TASK DIRECTIONS = Please copy, exactly as they appear below, the lines from the one containing "John Brevard (68, 427)" through the one containing "Location (851, 212)".

AVAILABLE DATA =
·····
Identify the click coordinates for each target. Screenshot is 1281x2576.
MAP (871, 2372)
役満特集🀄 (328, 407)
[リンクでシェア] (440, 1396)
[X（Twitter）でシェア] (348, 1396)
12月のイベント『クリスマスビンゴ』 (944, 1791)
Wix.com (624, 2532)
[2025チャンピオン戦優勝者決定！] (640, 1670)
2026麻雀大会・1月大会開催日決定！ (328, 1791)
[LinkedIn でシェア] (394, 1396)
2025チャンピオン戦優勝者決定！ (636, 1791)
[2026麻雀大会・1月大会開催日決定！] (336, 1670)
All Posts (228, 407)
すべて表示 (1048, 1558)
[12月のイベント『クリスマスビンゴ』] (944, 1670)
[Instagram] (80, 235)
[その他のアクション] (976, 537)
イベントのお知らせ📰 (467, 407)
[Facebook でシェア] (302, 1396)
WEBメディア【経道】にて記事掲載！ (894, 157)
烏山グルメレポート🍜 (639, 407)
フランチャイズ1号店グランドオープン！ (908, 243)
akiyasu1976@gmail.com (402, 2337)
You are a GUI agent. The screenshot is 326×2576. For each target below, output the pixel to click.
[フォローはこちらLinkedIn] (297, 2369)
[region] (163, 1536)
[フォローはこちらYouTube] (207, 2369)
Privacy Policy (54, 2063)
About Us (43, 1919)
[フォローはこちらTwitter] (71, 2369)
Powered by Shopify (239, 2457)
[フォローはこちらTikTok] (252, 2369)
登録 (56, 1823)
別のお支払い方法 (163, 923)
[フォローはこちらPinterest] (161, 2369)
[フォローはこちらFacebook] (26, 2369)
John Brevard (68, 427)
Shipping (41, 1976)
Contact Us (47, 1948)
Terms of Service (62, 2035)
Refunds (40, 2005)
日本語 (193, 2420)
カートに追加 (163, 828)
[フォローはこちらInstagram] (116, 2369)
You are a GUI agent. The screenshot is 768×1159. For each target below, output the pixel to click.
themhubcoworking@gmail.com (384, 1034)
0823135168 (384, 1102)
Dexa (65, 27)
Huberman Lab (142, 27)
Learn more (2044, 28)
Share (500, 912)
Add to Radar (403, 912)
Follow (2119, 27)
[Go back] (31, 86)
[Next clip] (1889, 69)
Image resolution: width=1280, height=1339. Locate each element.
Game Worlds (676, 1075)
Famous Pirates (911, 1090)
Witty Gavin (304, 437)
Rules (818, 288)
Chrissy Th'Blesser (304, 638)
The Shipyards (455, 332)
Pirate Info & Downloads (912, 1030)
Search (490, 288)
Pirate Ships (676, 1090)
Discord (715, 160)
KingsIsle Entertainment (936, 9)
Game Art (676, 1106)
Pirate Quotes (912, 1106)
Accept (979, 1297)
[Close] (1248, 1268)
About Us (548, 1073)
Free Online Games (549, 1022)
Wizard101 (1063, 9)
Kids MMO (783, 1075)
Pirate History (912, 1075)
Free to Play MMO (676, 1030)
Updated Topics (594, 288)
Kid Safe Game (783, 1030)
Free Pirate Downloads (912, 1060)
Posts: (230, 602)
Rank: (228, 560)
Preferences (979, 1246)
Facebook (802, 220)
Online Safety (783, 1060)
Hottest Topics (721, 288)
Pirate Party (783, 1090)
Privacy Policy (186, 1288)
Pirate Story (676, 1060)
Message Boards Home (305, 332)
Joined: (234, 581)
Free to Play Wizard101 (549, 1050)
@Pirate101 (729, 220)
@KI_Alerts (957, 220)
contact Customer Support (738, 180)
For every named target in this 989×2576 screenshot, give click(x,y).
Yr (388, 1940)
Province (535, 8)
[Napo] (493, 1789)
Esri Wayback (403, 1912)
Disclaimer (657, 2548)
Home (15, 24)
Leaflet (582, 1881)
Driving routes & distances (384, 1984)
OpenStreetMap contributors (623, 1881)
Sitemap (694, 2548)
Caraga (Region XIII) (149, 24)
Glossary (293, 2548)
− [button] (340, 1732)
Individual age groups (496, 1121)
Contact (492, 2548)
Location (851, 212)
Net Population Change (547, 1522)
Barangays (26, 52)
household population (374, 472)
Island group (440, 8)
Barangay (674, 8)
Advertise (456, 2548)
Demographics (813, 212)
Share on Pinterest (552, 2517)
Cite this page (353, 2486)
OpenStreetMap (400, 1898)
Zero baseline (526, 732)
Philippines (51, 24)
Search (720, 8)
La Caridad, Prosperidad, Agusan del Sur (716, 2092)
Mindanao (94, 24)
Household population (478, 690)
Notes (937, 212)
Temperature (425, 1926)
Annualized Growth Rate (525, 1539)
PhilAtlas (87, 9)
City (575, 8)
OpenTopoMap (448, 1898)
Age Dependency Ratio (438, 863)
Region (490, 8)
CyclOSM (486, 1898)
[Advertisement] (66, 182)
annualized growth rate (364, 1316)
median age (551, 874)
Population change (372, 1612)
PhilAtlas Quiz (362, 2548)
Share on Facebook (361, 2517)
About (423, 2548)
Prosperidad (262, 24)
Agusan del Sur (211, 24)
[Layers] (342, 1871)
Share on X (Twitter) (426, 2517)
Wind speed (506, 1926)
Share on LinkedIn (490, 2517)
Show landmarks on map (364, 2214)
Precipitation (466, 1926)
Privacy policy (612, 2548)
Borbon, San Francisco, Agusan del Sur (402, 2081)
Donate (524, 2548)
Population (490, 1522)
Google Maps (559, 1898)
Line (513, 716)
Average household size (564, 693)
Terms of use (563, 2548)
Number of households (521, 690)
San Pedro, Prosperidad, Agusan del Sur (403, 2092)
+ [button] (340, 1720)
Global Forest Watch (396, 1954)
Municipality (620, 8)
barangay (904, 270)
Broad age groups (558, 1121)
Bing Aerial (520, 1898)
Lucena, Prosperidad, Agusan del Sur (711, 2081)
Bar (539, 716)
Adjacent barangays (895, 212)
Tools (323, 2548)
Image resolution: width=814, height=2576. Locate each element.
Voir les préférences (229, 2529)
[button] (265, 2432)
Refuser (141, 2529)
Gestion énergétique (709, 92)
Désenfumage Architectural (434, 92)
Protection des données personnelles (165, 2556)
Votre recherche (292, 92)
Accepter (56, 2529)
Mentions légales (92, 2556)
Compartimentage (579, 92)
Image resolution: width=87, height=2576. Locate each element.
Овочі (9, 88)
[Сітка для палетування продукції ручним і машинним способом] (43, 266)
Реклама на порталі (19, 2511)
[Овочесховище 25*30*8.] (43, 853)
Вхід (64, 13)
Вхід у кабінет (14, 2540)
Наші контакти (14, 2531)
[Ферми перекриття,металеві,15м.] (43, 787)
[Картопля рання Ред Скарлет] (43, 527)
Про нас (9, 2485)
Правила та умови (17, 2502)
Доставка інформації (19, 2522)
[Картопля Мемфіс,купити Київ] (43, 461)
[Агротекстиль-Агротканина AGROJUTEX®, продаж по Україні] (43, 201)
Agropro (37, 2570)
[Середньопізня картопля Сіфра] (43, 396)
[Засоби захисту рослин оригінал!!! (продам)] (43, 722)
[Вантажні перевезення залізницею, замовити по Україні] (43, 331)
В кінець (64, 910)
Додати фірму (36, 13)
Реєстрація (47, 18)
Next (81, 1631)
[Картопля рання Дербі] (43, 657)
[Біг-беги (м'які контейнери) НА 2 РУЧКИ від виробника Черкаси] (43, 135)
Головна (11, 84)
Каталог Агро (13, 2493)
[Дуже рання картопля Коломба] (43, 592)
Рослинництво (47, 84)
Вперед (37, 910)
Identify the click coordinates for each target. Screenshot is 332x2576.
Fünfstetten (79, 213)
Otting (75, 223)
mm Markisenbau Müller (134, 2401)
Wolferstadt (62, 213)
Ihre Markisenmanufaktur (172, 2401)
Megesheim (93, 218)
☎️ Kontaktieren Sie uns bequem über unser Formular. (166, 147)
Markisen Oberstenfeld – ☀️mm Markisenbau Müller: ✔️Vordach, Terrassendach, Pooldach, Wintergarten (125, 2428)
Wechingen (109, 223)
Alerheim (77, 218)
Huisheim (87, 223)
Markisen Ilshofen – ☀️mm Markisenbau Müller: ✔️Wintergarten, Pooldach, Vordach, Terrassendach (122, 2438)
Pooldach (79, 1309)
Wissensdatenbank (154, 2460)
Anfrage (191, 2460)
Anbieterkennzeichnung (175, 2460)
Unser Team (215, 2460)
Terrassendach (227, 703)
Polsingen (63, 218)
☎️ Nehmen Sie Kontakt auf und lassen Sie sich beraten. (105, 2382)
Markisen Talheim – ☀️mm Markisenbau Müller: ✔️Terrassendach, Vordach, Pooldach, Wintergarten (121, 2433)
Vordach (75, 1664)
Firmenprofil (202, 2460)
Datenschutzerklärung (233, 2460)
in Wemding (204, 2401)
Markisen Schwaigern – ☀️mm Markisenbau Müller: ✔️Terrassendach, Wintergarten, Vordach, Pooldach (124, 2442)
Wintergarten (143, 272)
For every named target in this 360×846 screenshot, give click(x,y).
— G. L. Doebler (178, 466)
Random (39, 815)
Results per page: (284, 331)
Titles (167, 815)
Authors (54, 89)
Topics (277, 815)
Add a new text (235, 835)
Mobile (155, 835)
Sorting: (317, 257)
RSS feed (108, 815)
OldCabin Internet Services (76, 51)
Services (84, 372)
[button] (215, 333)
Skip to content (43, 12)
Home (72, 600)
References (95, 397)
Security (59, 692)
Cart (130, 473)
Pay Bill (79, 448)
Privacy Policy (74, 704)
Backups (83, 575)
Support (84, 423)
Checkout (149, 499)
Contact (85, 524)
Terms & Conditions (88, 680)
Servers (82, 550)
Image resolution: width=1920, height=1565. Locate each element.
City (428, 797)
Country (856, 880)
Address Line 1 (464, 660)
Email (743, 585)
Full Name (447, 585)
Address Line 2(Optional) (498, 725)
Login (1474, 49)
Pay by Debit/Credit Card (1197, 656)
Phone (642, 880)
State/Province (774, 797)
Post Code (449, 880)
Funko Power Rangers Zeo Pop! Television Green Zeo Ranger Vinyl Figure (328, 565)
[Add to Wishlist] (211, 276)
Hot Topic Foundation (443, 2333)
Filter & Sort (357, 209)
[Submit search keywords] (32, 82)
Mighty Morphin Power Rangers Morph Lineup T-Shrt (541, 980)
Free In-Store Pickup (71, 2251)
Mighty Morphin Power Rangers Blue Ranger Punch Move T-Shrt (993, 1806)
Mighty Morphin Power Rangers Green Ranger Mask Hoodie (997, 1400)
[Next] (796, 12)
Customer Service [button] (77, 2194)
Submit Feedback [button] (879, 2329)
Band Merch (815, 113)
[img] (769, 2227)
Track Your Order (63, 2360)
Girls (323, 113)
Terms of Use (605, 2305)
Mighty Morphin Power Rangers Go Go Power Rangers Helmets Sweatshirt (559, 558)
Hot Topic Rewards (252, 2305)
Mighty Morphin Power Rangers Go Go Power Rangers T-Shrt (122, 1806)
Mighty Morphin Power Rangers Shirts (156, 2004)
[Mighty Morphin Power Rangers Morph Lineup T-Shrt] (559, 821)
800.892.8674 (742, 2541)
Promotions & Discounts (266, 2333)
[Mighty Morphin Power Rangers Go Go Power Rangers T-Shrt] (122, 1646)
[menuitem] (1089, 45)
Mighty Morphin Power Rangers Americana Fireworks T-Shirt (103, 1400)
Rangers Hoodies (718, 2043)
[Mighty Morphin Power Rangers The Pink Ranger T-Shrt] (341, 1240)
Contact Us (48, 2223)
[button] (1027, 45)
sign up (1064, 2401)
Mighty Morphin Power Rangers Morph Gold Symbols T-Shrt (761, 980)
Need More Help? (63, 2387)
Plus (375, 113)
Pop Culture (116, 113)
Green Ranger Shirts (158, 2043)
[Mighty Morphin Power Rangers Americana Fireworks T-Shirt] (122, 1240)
·····
OUTPUT BELOW =
John Brevard (68, 427)
Shipping (41, 1976)
Contact Us (47, 1948)
Terms of Service (62, 2035)
Refunds (40, 2005)
日本語 (193, 2420)
カートに追加 (163, 828)
[フォローはこちらInstagram] (116, 2369)
You are a GUI agent. The screenshot is 768×1159. For each target below, output the pixel to click.
themhubcoworking@gmail.com (384, 1034)
0823135168 (384, 1102)
Dexa (65, 27)
Huberman Lab (142, 27)
Learn more (2044, 28)
Share (500, 912)
Add to Radar (403, 912)
Follow (2119, 27)
[Go back] (31, 86)
[Next clip] (1889, 69)
Image resolution: width=1280, height=1339. Locate each element.
Game Worlds (676, 1075)
Famous Pirates (911, 1090)
Witty Gavin (304, 437)
Rules (818, 288)
Chrissy Th'Blesser (304, 638)
The Shipyards (455, 332)
Pirate Info & Downloads (912, 1030)
Search (490, 288)
Pirate Ships (676, 1090)
Discord (715, 160)
KingsIsle Entertainment (936, 9)
Game Art (676, 1106)
Pirate Quotes (912, 1106)
Accept (979, 1297)
[Close] (1248, 1268)
About Us (548, 1073)
Free Online Games (549, 1022)
Wizard101 (1063, 9)
Kids MMO (783, 1075)
Pirate History (912, 1075)
Free to Play MMO (676, 1030)
Updated Topics (594, 288)
Kid Safe Game (783, 1030)
Free Pirate Downloads (912, 1060)
Posts: (230, 602)
Rank: (228, 560)
Preferences (979, 1246)
Facebook (802, 220)
Online Safety (783, 1060)
Hottest Topics (721, 288)
Pirate Party (783, 1090)
Privacy Policy (186, 1288)
Pirate Story (676, 1060)
Message Boards Home (305, 332)
Joined: (234, 581)
Free to Play Wizard101 (549, 1050)
@Pirate101 (729, 220)
@KI_Alerts (957, 220)
contact Customer Support (738, 180)
For every named target in this 989×2576 screenshot, give click(x,y).
Yr (388, 1940)
Province (535, 8)
[Napo] (493, 1789)
Esri Wayback (403, 1912)
Disclaimer (657, 2548)
Home (15, 24)
Leaflet (582, 1881)
Driving routes & distances (384, 1984)
OpenStreetMap contributors (623, 1881)
Sitemap (694, 2548)
Caraga (Region XIII) (149, 24)
Glossary (293, 2548)
− [button] (340, 1732)
Individual age groups (496, 1121)
Contact (492, 2548)
Location (851, 212)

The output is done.